Working closely with automotive leaders like Ford, Corning engineered a unique three-layer laminate using a standard thermoplastic to bond an outer layer of soda lime glass to an inner layer of thin, tough Gorilla Glass for Automotive. Answering the call for cleaner, safer and more connected cars, automotive windows using Gorilla Glass are one-third lighter, two times tougher, and have three times better optics when compared with thick, conventional automotive windows. The benefits add up quickly.
Lighter – Since the Gorilla Glass inner layer measures about a half-millimeter, its thickness is reduced up to 76% compared with conventional inner layers. As a result, the weight of the overall laminate can drop as much as 40%. This means that cars with lightweight Gorilla Glass in the windshield, sunroof, or other windows can have better fuel economy, performance, acceleration, handling, and braking, as well as lower CO2 emissions.

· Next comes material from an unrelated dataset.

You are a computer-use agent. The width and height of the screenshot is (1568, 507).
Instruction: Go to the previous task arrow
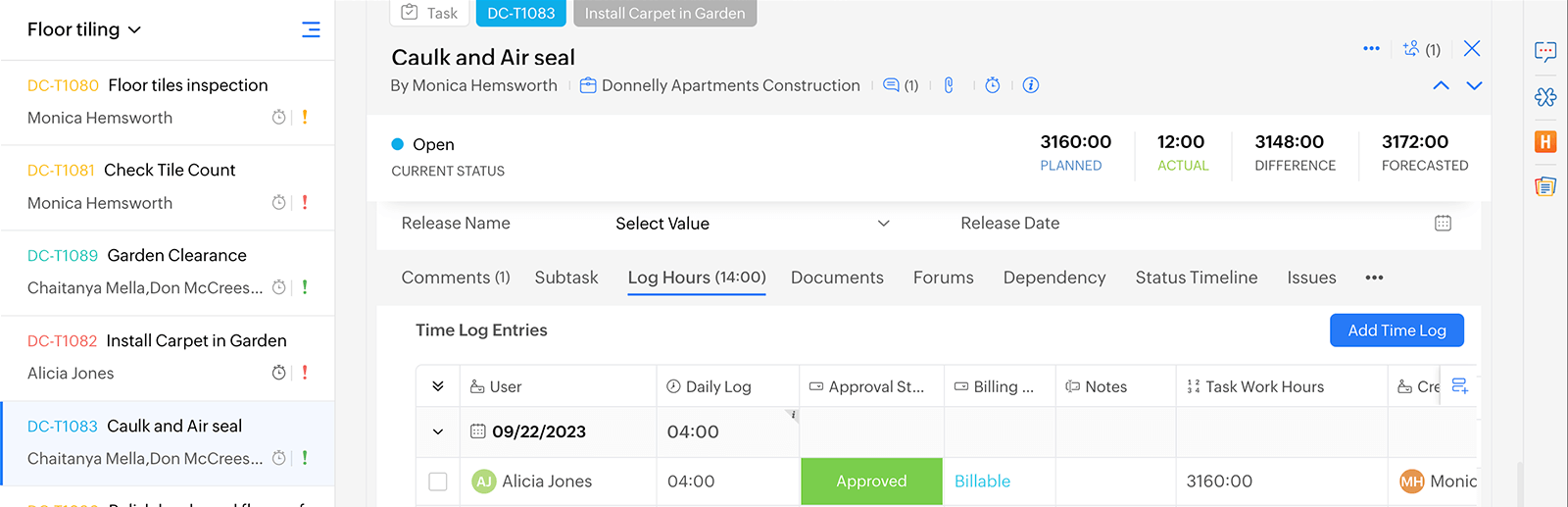click(1441, 85)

Tougher – When compared with conventional automotive window glass, Gorilla Glass for Automotive enables a window that is tough enough to absorb two times greater impact energy, while delivering two to three times more resistance to damage from common objects like hail and stones. Such tough performance improves the inherent safety of the window and goes a long way in reducing windshield-replacement rates.

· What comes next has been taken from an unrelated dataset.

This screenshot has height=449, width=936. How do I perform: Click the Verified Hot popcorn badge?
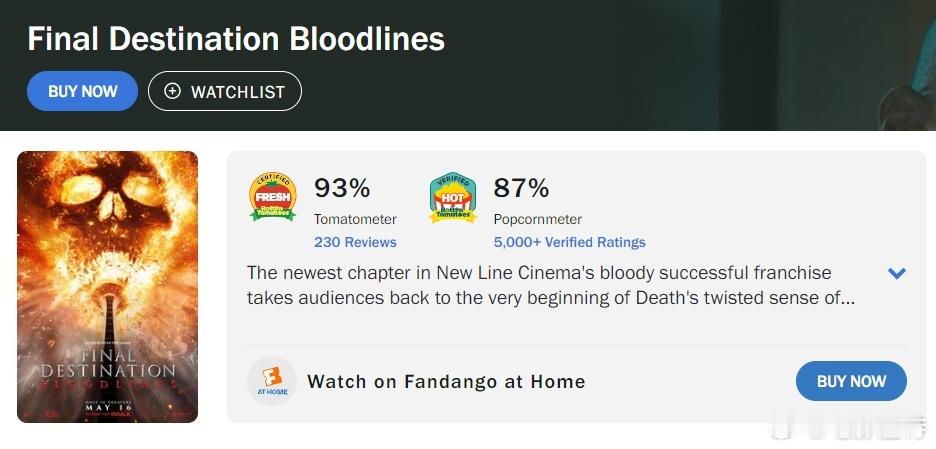tap(452, 197)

Optically Advantaged — Uniquely thin, flat and uniform, Gorilla Glass is known for its optical clarity in industry-leading smartphones and tablets. Translated to automobiles, it simply provides clearer, brighter and inherently safer car windows. Additionally, such exceptional optical clarity enables next-generation Head-Up Displays with a three times larger and brighter viewing area that won’t sacrifice image sharpness.